[Dataset entries]
● ● ● ●

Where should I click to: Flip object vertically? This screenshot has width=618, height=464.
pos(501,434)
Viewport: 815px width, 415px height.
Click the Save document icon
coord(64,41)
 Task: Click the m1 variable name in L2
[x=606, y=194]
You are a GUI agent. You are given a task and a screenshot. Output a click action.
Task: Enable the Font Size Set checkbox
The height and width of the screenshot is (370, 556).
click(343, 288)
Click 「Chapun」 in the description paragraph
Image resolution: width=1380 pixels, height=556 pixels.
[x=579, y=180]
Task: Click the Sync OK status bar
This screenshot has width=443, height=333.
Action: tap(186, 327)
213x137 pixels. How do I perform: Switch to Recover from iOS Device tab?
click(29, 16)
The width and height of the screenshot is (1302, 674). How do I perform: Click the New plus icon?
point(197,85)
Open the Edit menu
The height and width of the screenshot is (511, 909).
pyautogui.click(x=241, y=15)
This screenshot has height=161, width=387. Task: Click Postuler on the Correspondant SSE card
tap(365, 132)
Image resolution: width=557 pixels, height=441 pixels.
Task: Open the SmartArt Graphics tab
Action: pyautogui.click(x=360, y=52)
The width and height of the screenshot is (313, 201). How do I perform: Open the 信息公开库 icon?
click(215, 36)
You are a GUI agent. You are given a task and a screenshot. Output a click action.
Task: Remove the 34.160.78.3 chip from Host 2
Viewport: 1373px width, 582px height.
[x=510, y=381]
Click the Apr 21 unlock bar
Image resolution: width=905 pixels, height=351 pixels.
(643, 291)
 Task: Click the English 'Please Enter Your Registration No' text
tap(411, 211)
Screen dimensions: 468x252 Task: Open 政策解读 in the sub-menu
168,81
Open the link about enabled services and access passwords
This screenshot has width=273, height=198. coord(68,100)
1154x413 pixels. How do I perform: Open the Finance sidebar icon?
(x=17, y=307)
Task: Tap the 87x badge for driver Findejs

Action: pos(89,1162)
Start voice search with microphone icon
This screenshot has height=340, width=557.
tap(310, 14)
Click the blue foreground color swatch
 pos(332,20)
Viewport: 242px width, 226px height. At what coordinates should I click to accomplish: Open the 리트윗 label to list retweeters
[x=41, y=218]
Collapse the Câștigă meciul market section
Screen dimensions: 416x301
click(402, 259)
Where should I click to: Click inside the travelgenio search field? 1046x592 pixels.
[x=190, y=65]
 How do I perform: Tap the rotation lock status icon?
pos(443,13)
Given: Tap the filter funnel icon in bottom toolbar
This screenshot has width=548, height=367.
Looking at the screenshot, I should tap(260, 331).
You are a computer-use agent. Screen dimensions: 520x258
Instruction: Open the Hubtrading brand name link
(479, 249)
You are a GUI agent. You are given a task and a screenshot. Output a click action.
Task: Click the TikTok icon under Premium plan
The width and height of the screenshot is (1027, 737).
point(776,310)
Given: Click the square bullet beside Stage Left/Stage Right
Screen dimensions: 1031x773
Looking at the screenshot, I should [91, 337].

● ● ● ●

■ EXERCISE PROMPT
Write out every line of the records exactly.

■ ANSWER SECTION
Where should I click to: Flip object vertically? This screenshot has width=618, height=464.
pos(501,434)
Viewport: 815px width, 415px height.
Click the Save document icon
coord(64,41)
 Task: Click the m1 variable name in L2
[x=606, y=194]
You are a GUI agent. You are given a task and a screenshot. Output a click action.
Task: Enable the Font Size Set checkbox
The height and width of the screenshot is (370, 556).
click(343, 288)
Click 「Chapun」 in the description paragraph
Image resolution: width=1380 pixels, height=556 pixels.
[x=579, y=180]
Task: Click the Sync OK status bar
This screenshot has width=443, height=333.
Action: tap(186, 327)
213x137 pixels. How do I perform: Switch to Recover from iOS Device tab?
click(29, 16)
The width and height of the screenshot is (1302, 674). How do I perform: Click the New plus icon?
point(197,85)
Open the Edit menu
The height and width of the screenshot is (511, 909).
pyautogui.click(x=241, y=15)
This screenshot has height=161, width=387. Task: Click Postuler on the Correspondant SSE card
tap(365, 132)
Image resolution: width=557 pixels, height=441 pixels.
Task: Open the SmartArt Graphics tab
Action: pyautogui.click(x=360, y=52)
The width and height of the screenshot is (313, 201). How do I perform: Open the 信息公开库 icon?
click(215, 36)
You are a GUI agent. You are given a task and a screenshot. Output a click action.
Task: Remove the 34.160.78.3 chip from Host 2
Viewport: 1373px width, 582px height.
[x=510, y=381]
Click the Apr 21 unlock bar
Image resolution: width=905 pixels, height=351 pixels.
(643, 291)
 Task: Click the English 'Please Enter Your Registration No' text
tap(411, 211)
Screen dimensions: 468x252 Task: Open 政策解读 in the sub-menu
168,81
Open the link about enabled services and access passwords
This screenshot has width=273, height=198. coord(68,100)
1154x413 pixels. How do I perform: Open the Finance sidebar icon?
(x=17, y=307)
Task: Tap the 87x badge for driver Findejs

Action: pos(89,1162)
Start voice search with microphone icon
This screenshot has height=340, width=557.
tap(310, 14)
Click the blue foreground color swatch
 pos(332,20)
Viewport: 242px width, 226px height. At what coordinates should I click to accomplish: Open the 리트윗 label to list retweeters
[x=41, y=218]
Collapse the Câștigă meciul market section
Screen dimensions: 416x301
click(402, 259)
Where should I click to: Click inside the travelgenio search field? 1046x592 pixels.
[x=190, y=65]
 How do I perform: Tap the rotation lock status icon?
pos(443,13)
Given: Tap the filter funnel icon in bottom toolbar
This screenshot has width=548, height=367.
Looking at the screenshot, I should tap(260, 331).
You are a computer-use agent. Screen dimensions: 520x258
Instruction: Open the Hubtrading brand name link
(479, 249)
You are a GUI agent. You are given a task and a screenshot. Output a click action.
Task: Click the TikTok icon under Premium plan
The width and height of the screenshot is (1027, 737).
point(776,310)
Given: Click the square bullet beside Stage Left/Stage Right
Screen dimensions: 1031x773
Looking at the screenshot, I should [91, 337].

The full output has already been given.